Two veterinarians and a geneticist, writing in science journal Nature, tell the story of a 13-year-old pug they’ll call Petunia, who began to have trouble walking and controlling her bowels. Her owners had her euthanised after learning she had a mutation for an incurable neurodegenerative disease — but her condition could have been caused by something more benign and treatable.
Many of the tests are based on preliminary research that hasn’t reliably connected the gene to a health condition, or where the connection is only considered solid in some breeds. In Petunia’s case, for example, only one in 100 dogs with her result are likely to ever develop the associated disease.

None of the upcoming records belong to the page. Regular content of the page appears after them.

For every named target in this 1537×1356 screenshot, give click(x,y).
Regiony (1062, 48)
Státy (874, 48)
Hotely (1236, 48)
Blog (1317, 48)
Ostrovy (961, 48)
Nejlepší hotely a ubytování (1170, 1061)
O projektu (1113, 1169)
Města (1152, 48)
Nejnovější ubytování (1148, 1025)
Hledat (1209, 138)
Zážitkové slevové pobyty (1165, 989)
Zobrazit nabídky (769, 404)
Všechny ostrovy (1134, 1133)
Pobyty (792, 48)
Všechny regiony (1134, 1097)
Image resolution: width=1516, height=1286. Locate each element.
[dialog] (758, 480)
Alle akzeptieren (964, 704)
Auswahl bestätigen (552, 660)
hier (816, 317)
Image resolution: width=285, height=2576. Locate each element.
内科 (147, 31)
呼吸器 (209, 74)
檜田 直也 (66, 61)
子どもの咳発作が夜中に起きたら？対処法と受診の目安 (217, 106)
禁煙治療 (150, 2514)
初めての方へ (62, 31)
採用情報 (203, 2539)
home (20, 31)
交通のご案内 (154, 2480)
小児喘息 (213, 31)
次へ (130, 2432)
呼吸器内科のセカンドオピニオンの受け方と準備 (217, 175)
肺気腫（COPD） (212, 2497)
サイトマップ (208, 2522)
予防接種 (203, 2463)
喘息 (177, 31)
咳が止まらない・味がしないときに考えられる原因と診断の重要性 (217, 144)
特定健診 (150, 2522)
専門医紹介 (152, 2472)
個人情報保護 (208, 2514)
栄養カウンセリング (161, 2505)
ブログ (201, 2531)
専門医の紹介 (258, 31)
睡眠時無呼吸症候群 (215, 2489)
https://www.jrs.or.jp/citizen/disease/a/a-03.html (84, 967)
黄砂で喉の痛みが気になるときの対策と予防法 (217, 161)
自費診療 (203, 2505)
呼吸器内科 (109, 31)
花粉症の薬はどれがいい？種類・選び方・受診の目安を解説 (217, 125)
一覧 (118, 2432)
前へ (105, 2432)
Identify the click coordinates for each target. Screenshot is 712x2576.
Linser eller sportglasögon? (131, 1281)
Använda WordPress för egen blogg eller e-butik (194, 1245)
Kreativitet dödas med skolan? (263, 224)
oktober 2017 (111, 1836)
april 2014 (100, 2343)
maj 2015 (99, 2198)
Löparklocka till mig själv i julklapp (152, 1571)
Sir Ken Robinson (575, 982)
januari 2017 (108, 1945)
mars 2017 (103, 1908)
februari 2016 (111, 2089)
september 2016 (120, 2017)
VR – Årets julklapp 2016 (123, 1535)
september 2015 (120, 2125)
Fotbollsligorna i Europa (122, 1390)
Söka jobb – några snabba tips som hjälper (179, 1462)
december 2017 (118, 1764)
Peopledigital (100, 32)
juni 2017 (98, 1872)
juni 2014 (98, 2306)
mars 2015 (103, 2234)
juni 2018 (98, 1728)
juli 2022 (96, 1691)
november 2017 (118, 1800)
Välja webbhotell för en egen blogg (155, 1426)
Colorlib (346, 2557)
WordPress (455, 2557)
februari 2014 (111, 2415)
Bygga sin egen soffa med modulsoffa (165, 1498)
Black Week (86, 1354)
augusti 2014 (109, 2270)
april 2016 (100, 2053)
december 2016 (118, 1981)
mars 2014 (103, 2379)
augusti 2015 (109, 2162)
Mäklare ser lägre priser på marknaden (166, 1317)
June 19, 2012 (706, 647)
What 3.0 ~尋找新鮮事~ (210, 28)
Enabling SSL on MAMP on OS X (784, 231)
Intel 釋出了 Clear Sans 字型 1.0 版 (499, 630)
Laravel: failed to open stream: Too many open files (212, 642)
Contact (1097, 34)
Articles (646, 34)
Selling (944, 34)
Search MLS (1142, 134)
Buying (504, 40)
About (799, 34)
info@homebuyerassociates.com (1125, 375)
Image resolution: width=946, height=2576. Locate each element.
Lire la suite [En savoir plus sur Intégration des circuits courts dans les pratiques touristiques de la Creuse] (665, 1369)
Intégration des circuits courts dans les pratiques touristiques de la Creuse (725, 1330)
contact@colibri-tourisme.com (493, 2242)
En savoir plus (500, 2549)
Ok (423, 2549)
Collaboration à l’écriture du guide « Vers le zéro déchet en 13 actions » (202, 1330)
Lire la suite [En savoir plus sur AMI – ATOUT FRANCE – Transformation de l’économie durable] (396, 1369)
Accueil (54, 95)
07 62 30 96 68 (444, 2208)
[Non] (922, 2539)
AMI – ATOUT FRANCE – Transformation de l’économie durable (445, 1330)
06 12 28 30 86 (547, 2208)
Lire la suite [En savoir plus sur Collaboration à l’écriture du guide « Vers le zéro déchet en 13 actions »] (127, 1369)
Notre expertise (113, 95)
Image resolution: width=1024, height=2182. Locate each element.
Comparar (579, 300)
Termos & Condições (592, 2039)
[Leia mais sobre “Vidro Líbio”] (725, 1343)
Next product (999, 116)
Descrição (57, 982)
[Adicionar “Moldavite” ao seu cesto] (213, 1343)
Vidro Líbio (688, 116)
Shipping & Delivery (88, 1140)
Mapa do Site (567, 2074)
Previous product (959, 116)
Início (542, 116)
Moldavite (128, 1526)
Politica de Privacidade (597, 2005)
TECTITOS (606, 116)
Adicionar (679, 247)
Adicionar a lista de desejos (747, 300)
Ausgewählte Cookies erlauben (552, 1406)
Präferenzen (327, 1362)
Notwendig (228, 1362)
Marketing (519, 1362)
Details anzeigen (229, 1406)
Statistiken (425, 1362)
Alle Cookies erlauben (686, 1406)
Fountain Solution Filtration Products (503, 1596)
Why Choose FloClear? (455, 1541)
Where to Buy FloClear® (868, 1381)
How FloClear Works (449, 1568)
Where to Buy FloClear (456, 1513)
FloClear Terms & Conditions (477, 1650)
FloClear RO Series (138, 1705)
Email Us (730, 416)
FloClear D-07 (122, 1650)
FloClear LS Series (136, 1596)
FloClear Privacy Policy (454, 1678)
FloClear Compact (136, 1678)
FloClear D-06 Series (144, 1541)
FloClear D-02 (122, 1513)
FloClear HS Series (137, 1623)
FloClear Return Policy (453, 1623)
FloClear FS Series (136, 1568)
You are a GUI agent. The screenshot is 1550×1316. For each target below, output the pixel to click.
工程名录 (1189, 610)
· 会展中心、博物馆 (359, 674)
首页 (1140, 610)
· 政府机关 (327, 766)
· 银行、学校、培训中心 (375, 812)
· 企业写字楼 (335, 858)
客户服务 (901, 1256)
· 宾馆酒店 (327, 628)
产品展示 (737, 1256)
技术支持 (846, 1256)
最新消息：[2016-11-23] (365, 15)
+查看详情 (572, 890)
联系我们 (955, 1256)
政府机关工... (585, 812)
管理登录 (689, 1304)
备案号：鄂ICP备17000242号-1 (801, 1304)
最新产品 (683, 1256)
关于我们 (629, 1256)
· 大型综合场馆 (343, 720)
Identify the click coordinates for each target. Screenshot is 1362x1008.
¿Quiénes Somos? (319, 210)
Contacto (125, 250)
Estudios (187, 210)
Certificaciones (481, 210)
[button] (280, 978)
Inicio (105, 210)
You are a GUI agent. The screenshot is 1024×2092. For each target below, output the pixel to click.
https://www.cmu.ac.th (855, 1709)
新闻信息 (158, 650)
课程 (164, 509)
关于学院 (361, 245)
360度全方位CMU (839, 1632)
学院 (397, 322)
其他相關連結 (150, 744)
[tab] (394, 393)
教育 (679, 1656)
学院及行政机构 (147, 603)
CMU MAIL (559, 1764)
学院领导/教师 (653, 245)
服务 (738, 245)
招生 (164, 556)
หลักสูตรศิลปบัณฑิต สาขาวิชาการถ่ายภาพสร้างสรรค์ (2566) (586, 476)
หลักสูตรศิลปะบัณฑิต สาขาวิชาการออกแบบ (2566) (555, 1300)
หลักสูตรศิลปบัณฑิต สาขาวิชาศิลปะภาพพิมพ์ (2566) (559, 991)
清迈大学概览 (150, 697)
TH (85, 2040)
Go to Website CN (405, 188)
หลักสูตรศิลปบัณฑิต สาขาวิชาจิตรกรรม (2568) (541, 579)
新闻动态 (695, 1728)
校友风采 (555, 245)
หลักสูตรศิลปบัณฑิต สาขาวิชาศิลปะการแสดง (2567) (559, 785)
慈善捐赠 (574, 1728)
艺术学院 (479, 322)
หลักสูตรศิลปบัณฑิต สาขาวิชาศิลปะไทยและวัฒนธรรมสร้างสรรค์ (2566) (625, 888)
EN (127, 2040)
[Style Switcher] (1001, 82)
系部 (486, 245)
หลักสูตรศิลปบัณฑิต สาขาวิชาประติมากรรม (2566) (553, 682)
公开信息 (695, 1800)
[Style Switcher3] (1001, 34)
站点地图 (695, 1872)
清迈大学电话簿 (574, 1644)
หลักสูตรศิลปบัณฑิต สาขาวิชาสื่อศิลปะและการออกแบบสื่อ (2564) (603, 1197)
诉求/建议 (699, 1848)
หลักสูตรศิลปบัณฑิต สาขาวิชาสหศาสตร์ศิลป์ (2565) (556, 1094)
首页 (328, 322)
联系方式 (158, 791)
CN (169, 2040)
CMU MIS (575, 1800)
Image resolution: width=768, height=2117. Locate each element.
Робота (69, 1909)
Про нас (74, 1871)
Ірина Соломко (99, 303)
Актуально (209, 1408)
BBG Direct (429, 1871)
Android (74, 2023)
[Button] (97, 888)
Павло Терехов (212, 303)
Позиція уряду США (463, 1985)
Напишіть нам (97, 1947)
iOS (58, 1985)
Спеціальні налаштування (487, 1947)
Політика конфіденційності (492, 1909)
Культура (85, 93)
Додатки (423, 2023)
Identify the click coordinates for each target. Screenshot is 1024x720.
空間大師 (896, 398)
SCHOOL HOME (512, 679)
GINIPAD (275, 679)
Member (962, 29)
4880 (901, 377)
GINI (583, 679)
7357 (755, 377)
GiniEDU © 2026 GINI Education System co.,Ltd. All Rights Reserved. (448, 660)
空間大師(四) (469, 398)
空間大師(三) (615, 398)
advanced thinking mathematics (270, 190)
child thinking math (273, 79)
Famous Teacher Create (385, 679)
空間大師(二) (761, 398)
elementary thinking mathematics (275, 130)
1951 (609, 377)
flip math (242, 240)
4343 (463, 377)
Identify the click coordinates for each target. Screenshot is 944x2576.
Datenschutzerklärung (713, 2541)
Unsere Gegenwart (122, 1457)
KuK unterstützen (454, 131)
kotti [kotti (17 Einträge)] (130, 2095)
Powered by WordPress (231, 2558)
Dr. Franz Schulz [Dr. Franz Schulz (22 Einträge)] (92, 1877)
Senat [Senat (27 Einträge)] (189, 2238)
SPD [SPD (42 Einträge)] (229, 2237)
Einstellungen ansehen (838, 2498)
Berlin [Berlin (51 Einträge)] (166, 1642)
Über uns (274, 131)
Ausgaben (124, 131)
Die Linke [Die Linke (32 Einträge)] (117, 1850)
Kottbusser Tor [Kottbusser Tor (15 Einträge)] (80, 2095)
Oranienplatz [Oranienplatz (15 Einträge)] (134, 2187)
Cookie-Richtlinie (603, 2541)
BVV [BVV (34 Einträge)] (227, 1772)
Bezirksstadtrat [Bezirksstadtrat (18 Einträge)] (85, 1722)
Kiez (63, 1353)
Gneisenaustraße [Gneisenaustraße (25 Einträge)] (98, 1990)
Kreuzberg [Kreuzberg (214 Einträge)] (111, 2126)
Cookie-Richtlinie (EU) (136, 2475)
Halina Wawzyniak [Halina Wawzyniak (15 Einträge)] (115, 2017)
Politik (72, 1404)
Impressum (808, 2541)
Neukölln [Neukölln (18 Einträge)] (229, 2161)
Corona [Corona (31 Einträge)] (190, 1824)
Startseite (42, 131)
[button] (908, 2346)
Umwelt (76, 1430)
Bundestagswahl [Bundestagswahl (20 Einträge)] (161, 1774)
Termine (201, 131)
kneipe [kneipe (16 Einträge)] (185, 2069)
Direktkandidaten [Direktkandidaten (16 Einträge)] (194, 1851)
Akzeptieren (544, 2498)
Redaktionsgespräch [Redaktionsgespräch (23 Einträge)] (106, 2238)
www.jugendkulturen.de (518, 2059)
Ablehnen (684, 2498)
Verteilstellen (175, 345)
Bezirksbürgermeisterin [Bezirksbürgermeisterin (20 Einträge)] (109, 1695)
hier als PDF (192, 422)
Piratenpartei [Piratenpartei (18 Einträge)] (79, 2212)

False negatives are a problem, too. If there are multiple mutations that cause a certain disorder, but a testing company only looks for one of them, the results may say (or imply) that the dog doesn’t have that condition.
For any medical test, for yourself or your pet, you have to ask: What will I do if this result is positive? What will I do if this result is negative? So far, genetic tests for dogs just aren’t reliable enough to be the basis for serious veterinary health care decisions. The same is true of consumer-level tests for human genetics as well, so the dogs aren’t alone.